Qual a principal motivação para seguir trabalhando com ciência no Brasil?
Eu realmente acredito que a educação pode mudar vidas. Eu vivi isso. Lá na minha infância, meu mundo era o tamanho da minha cidade. Visitar um país fora do Brasil era inimaginável e inatingível. A ciência me deu tudo o que sou e tenho. Estou certa disso. E nesse contexto, ensinar e orientar jovens é um compromisso meu com a sociedade. Minimamente tento voltar para ela o que recebi. Penso, que mesmo que esses alunos e orientandos não sigam na ciência como profissionais, os ensinamentos científicos são para a vida: pensar antes de realizar, saber que para alcançar um objetivo é necessário um processo, resultados negativos também são resultados porque aprendemos o que não fazer, recuar e observar de longe e só depois decidir o caminho é necessários as vezes, ver o extraordinário no ordinário, enfim... poderia falar diversas outras coisas. Isso ainda me mantém no propósito de seguir na Ciência.
Qual a principal dificuldade que enfrenta trabalhando com ciência no Brasil?
A questão de financiamentos para pesquisa é sim um gargalo importante. Porque as vezes o pesquisador até consegue aprovar algum financiamento mas dependendo da infraestrutura física que ele tem disponível no local onde ele atua, o financiamento recebido é insuficiente para fazer uma experimentação de qualidade. E obviamente, isso compromete a revista que aceitará a publicação posteriormente e a produção desse pesquisador, dificultando ainda mais a aprovação de novos projetos. É um ciclo desgastante. Também salientaria que a cada ano que passa, menos pessoas tem se interessado pelo ingresso na vida acadêmica e científica.

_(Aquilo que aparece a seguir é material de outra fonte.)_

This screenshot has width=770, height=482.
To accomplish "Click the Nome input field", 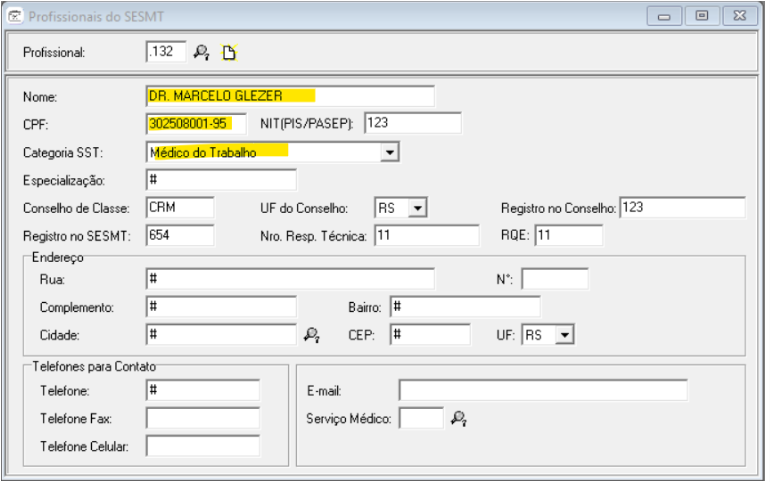I will [x=290, y=96].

Acredito que o tempo de estudo necessário para uma boa formação aliada a pouca valorização desse profissional, tem afastado os interessados e certamente pode prejudicar bastante a formação de cientistas no futuro.
O que gostaria de dizer para quem deseja seguir a carreira científica?
A carreira científica é para quem gosta de um trabalho sem rotina mas ao mesmo tempo protocolar. Digo sem rotina, porque quanto mais você sabe, mais você pesquisa e mais você precisa saber de tópicos diferentes. Então, é um mais do mesmo, que definitivamente, não é mais do mesmo. A tecnologia avança rapidamente, então, por exemplo, uma pergunta que hoje você não consegue responder com as técnicas disponíveis, amanhã você conseguirá. Mas para saber, tem que sempre se atualizar... Então, ter essa vontade de sempre buscar conhecimento é necessário para quem quer uma carreira científica. Por outro lado, a pessoa deve saber que nem sempre é fácil. Fazer ciência é um processo que depende de dedicação, esforço, resiliência, paciência e diversos: cair e levantar. Ao mesmo passo que trabalhar com ciência é também é extremamente gratificante. Você pode fazer pequenas ou grandes contribuições, mas sempre será o que você descobriu. De certa forma, você sempre terá contribuído para a história e para a vida das pessoas em algum contexto.